What you will do
Wherever the word "dialog" appears in a line below, that line counts; report the total number of such lines only.

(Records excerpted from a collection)
::::::

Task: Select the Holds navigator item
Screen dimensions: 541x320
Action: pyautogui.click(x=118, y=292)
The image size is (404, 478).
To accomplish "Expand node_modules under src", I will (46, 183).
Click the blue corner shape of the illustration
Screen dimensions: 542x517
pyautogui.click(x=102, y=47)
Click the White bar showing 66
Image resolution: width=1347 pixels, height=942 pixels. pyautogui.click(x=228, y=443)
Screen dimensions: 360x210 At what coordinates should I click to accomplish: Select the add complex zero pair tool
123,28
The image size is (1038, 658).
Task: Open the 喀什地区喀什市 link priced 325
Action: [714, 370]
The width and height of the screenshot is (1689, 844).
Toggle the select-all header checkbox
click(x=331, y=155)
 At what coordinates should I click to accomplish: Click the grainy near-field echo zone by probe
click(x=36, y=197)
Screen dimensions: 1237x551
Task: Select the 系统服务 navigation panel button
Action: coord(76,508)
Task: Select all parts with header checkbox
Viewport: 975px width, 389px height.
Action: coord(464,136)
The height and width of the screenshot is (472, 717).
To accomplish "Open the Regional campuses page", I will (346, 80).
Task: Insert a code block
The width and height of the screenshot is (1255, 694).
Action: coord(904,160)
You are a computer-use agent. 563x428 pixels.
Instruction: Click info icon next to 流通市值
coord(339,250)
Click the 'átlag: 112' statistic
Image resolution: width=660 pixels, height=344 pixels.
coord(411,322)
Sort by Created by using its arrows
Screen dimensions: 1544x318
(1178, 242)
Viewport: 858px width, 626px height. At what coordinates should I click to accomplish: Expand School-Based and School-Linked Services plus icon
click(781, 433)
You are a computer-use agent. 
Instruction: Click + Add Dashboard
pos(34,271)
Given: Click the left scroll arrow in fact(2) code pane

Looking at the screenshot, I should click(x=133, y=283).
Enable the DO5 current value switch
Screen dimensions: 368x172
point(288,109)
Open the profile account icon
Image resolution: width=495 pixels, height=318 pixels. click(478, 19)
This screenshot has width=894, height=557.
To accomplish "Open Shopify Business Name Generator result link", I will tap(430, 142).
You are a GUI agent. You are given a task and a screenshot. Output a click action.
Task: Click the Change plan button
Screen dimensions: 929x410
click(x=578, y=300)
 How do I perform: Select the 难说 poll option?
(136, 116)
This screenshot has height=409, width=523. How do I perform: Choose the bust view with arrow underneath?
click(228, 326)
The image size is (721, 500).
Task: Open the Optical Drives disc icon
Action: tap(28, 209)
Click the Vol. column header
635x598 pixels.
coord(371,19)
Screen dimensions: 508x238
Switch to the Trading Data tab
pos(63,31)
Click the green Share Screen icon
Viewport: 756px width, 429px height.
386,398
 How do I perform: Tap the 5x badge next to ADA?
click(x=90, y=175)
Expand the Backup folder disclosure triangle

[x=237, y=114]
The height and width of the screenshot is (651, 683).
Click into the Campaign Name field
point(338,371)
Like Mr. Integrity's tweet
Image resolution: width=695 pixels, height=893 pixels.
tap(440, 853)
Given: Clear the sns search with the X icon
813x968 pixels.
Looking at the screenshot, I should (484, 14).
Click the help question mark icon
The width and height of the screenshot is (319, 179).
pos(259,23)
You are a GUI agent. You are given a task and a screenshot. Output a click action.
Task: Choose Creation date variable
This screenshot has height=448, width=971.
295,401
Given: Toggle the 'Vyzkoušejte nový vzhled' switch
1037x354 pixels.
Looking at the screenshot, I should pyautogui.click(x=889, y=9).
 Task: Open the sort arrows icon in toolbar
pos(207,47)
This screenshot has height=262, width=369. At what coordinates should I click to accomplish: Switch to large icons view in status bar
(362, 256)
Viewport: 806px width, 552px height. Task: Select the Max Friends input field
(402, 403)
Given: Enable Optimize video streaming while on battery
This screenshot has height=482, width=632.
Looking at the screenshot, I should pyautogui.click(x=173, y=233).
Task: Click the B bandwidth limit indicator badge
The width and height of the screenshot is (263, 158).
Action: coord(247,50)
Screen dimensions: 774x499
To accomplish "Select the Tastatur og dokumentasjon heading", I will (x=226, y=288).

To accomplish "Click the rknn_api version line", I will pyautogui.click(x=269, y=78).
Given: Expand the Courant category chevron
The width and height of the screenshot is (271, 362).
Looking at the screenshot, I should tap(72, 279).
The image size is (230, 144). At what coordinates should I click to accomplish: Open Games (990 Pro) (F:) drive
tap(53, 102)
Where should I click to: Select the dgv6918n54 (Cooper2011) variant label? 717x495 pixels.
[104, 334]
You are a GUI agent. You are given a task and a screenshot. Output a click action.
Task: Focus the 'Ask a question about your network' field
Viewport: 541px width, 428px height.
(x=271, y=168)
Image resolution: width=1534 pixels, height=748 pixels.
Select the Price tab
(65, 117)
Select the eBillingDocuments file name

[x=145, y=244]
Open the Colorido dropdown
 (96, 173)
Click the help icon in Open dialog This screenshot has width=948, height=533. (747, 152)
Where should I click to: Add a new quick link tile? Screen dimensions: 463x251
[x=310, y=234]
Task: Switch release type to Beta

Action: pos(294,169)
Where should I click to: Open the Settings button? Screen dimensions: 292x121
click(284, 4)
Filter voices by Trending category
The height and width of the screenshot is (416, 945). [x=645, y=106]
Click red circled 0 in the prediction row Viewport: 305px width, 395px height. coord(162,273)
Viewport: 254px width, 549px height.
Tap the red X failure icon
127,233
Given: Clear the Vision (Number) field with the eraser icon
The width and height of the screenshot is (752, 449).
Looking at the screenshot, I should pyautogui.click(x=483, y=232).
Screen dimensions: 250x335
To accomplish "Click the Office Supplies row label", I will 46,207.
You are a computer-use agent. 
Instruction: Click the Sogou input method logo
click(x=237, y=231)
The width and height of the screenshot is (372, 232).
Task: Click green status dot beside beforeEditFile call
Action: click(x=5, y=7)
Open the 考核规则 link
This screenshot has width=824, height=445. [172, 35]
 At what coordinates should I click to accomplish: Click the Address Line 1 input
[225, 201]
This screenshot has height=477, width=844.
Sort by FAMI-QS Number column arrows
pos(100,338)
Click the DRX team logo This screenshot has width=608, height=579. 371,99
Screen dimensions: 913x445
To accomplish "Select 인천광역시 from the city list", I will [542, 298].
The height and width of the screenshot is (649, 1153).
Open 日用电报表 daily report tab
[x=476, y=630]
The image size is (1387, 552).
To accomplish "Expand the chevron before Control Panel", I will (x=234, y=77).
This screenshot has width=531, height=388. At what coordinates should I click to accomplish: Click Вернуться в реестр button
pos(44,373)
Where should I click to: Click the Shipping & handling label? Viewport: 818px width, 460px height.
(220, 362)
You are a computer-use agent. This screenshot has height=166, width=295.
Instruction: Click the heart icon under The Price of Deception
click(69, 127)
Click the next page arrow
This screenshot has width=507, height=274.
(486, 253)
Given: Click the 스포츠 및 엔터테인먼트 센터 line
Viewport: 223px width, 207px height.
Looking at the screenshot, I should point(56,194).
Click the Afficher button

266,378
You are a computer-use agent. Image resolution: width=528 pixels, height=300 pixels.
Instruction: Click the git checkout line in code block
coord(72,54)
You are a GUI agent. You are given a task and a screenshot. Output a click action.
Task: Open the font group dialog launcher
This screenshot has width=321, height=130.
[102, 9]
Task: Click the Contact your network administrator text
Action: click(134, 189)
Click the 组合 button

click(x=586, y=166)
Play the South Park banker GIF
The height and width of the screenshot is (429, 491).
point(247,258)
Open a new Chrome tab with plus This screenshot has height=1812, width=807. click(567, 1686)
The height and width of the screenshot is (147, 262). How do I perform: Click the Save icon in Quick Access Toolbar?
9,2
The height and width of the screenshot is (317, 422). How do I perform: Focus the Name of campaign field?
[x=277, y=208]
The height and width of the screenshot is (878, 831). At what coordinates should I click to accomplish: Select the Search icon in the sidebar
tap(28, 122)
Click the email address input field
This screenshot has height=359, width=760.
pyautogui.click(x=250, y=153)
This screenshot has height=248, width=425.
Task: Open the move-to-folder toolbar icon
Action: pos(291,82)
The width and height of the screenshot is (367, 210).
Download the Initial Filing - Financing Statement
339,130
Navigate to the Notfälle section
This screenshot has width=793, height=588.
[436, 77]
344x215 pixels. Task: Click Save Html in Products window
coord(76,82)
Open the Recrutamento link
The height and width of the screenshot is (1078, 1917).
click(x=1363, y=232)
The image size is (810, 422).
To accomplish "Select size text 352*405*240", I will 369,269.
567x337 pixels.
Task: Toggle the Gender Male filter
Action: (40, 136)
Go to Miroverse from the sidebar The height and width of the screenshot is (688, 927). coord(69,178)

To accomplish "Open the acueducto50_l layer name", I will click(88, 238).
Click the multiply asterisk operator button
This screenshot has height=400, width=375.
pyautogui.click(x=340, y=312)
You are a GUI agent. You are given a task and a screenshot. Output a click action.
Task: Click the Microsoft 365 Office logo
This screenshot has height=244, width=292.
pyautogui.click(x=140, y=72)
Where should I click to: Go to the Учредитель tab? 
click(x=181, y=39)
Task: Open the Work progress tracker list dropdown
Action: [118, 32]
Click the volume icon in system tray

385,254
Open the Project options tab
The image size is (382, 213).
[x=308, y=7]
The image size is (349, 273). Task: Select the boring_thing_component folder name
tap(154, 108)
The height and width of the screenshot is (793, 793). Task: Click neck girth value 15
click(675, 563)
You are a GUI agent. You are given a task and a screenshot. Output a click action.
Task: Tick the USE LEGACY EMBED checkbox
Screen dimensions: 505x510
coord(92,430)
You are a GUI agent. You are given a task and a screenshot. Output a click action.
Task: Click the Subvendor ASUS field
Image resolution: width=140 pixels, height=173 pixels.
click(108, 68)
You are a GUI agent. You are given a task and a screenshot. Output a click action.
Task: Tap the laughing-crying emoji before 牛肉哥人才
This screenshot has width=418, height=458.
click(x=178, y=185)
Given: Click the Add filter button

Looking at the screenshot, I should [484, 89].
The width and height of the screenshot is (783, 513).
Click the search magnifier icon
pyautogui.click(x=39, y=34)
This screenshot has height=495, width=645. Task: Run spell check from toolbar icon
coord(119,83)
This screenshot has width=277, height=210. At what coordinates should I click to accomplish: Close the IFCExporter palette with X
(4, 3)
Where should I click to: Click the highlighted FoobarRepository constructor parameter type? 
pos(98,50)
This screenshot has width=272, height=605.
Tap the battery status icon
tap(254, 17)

::::::

Task solution
2